В такое утро Любе не хотелось сидеть в этом бардаке, и она не смогла придумать ничего лучшего, чем все-таки попробовать отыскать Павлушу в художественном училище. Хоть какое-то дело! Признаться, ей уже порядком надоело просто так болтаться по городу и пора было на что-то решиться.
Она надеялась встретить Бабочкина по дороге, чтобы не заходить в здание, где можно было лицом к лицу столкнуться со старикашкой, который рассказывал про крестьянские пропорции, но ничего подобного не случилось.
Возле училища тоже было непривычно безлюдно, должно быть, шли занятия.

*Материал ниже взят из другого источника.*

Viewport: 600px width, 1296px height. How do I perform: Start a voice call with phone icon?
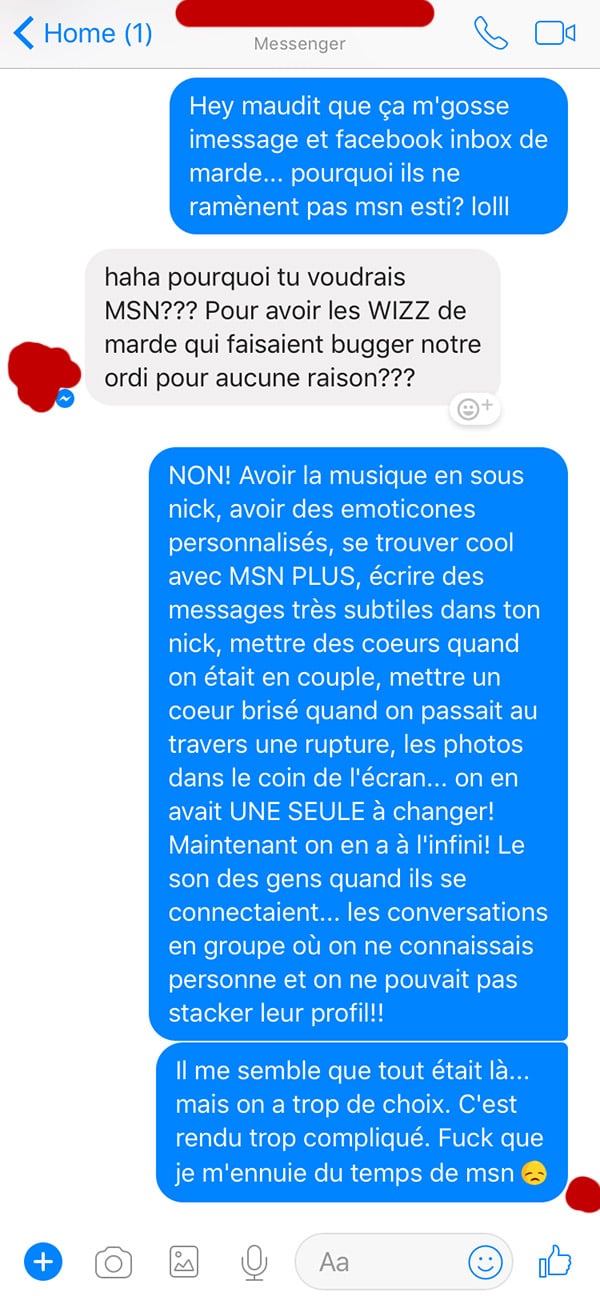pyautogui.click(x=490, y=33)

Кроме одинокой девушки на скамейке под деревом, во дворе никого не было видно. С немалым удивлением Люба узнала в ней Полину.

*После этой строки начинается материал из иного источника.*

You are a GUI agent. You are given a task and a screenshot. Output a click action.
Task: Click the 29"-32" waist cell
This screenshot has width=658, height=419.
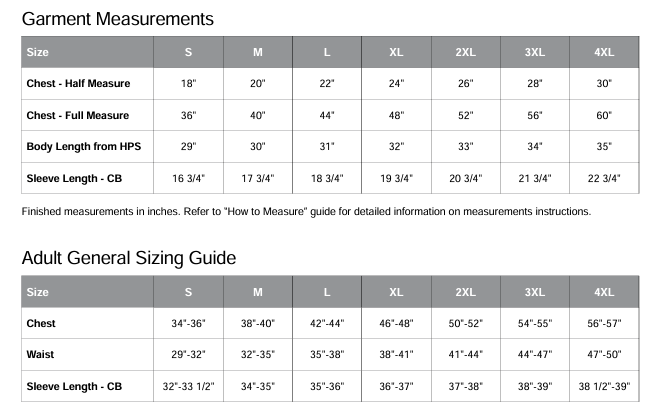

Полина подняла голову и в упор посмотрела на нее странным, каким-то диким взглядом. Лицо ее было бледнее обычного, с темными кругами под глазами.
«После бессонной ночи, наверное, весна все-таки, – мелькнула в голове у Любы игривая мысль. – Интересно знать, с кем она этой ночью развлекалась?» – Привет, ты, случайно, не знаешь, где нашего Бабочкина найти можно? – весело спросила Люба, подходя к девушке.
Но от взгляда Полины ей поневоле сделалось не по себе. Лучше бы она снова спрятала колючие глаза под своей челкой и не глядела с таким осуждением и тайным вызовом.